AIM OF THE TASK: Copy exactly. Begin at the line containing "Click the host key not cached message" and stop at the last line of the entries, omitting any pictures.

DATA SUPPLIED:
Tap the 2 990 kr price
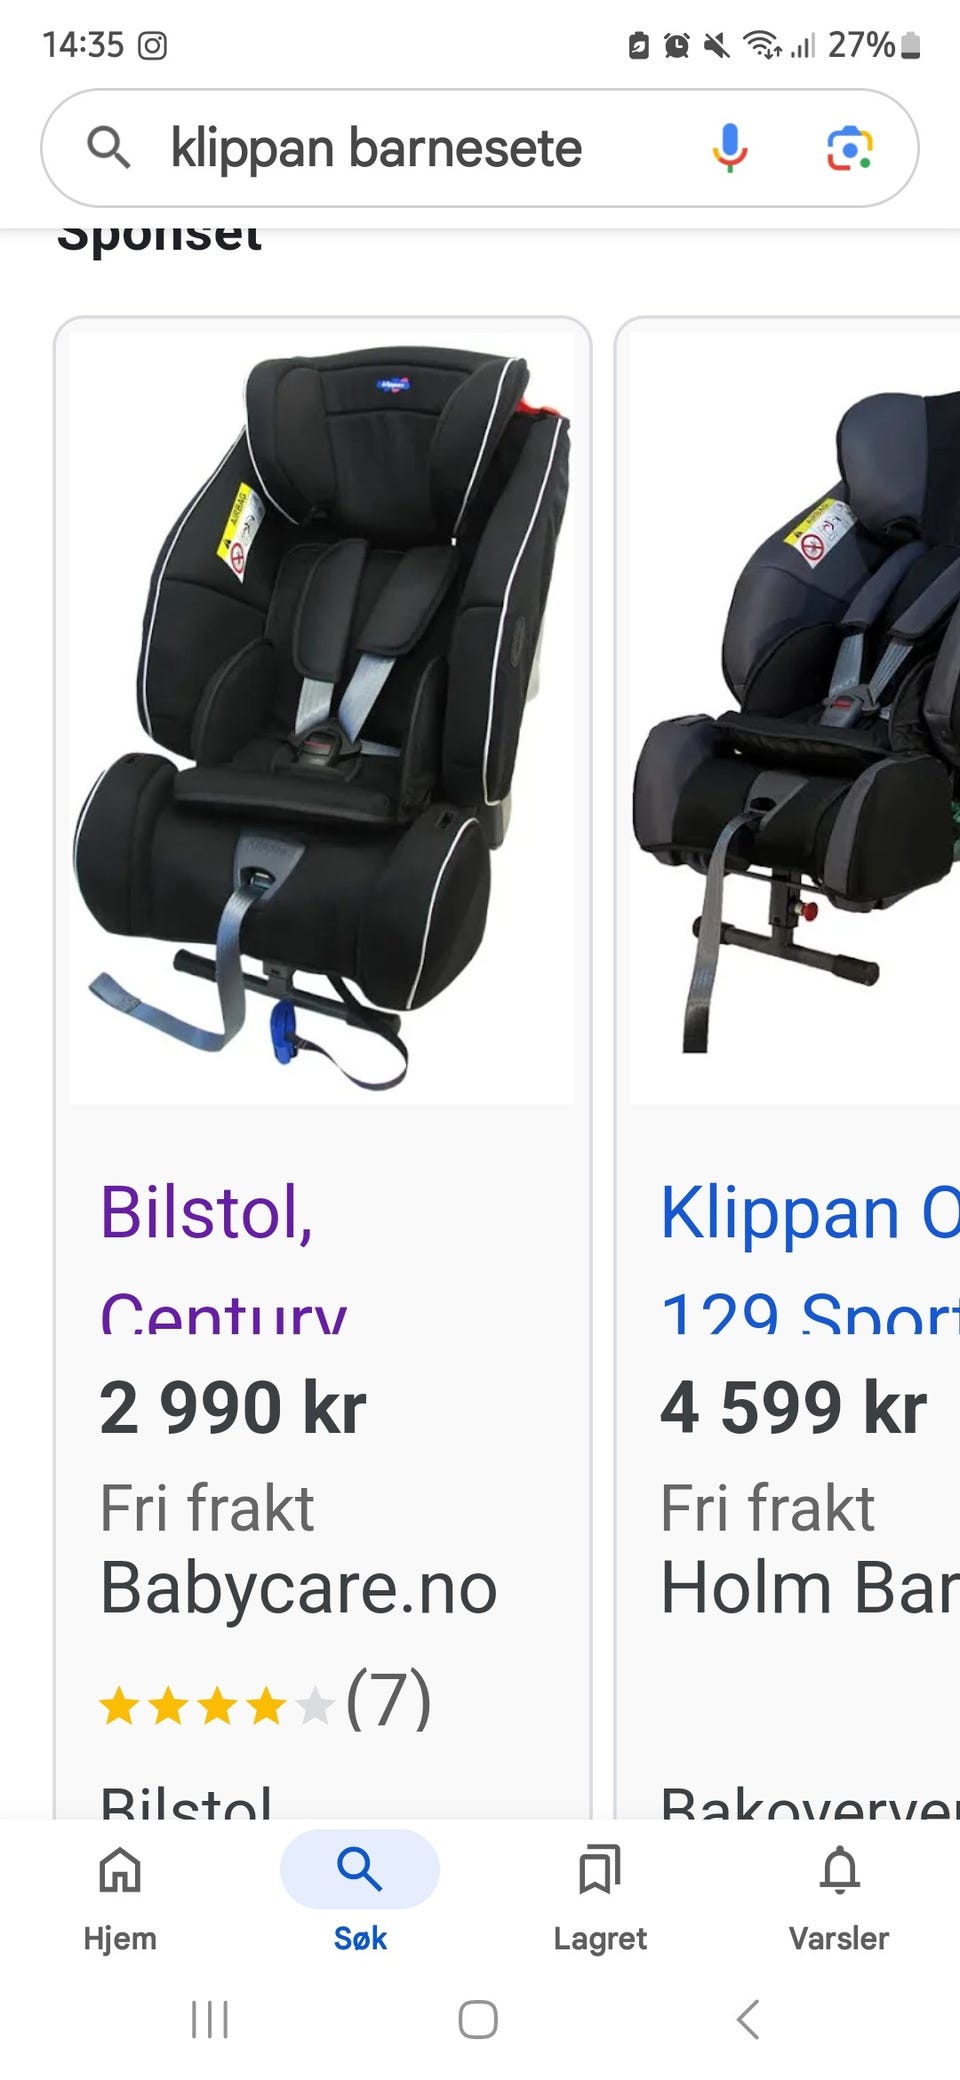This screenshot has height=2080, width=960. tap(233, 1407)
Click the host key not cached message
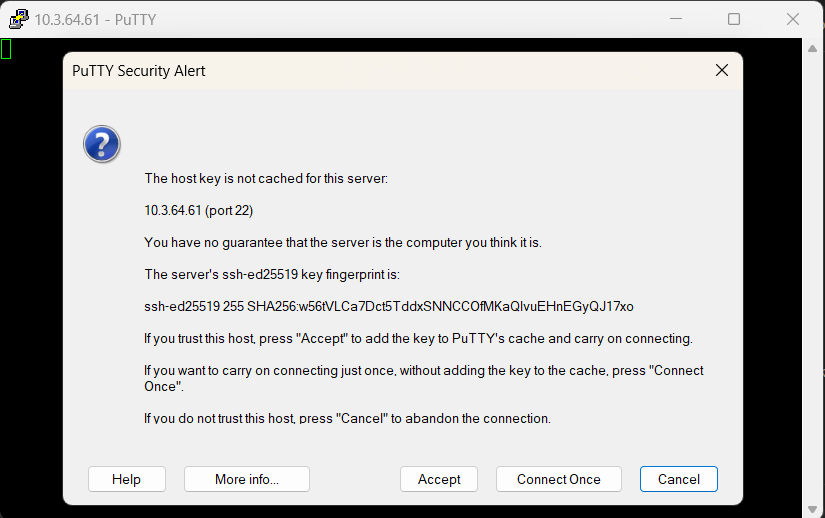Image resolution: width=825 pixels, height=518 pixels. pyautogui.click(x=265, y=178)
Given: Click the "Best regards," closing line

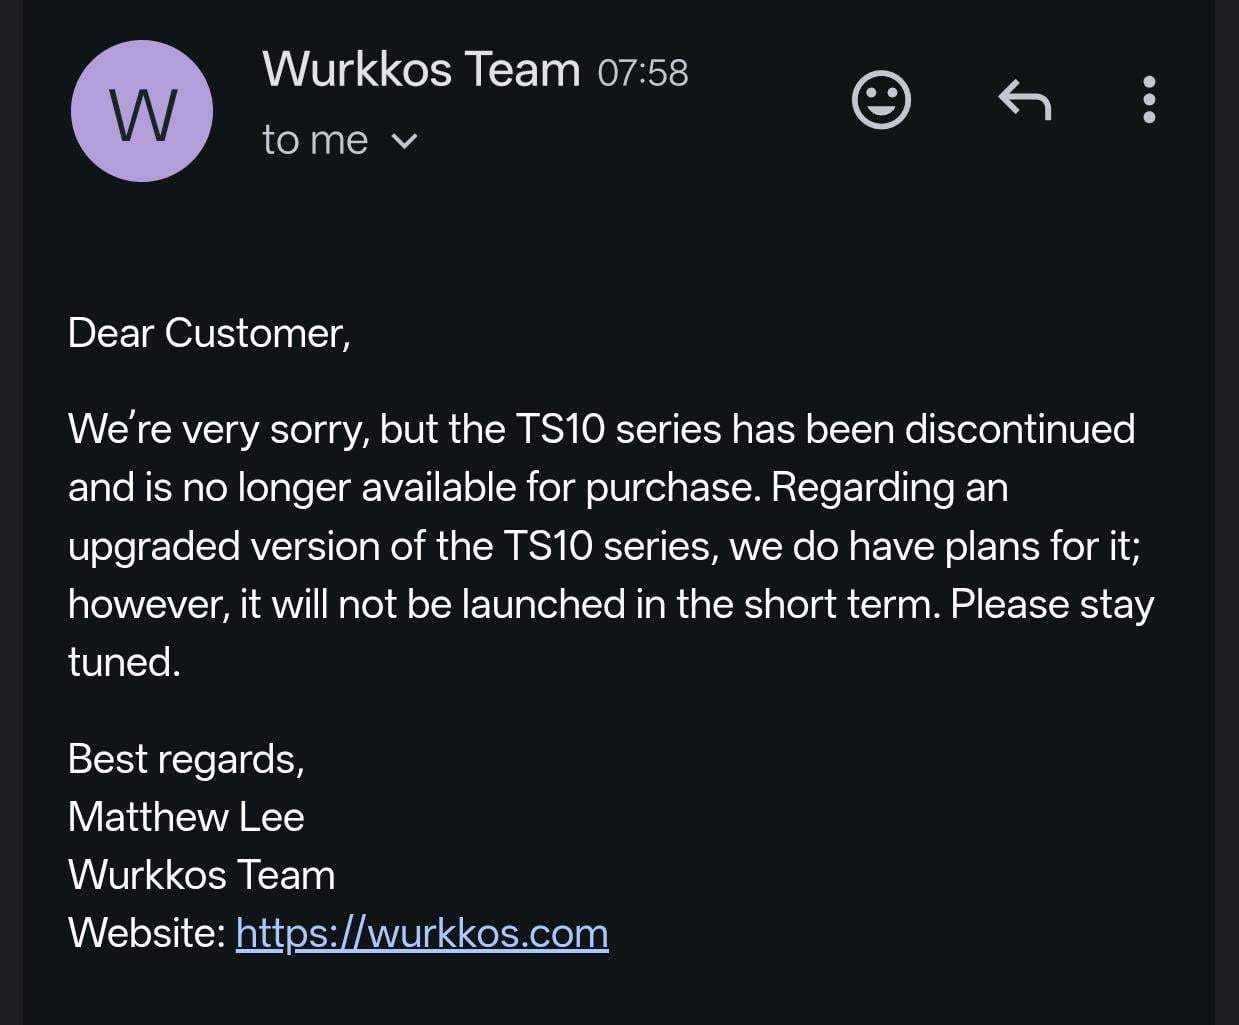Looking at the screenshot, I should (186, 759).
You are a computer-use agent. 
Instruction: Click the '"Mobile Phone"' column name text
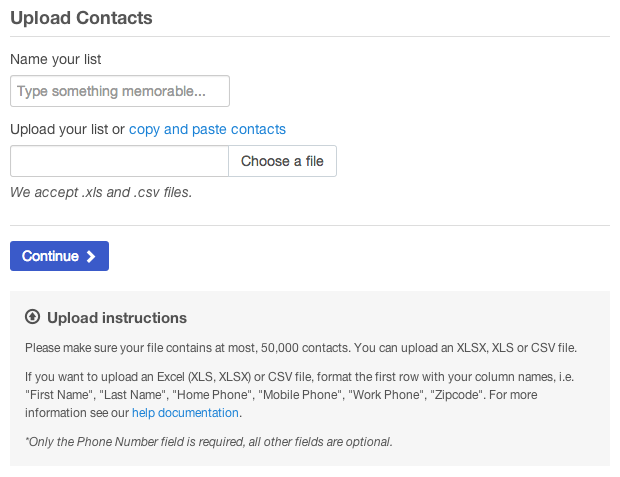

RESPONSE AREA:
Click the host key not cached message
Image resolution: width=825 pixels, height=518 pixels. pyautogui.click(x=265, y=178)
Given: Click the "Best regards," closing line

Looking at the screenshot, I should (186, 759).
You are a computer-use agent. 
Instruction: Click the '"Mobile Phone"' column name text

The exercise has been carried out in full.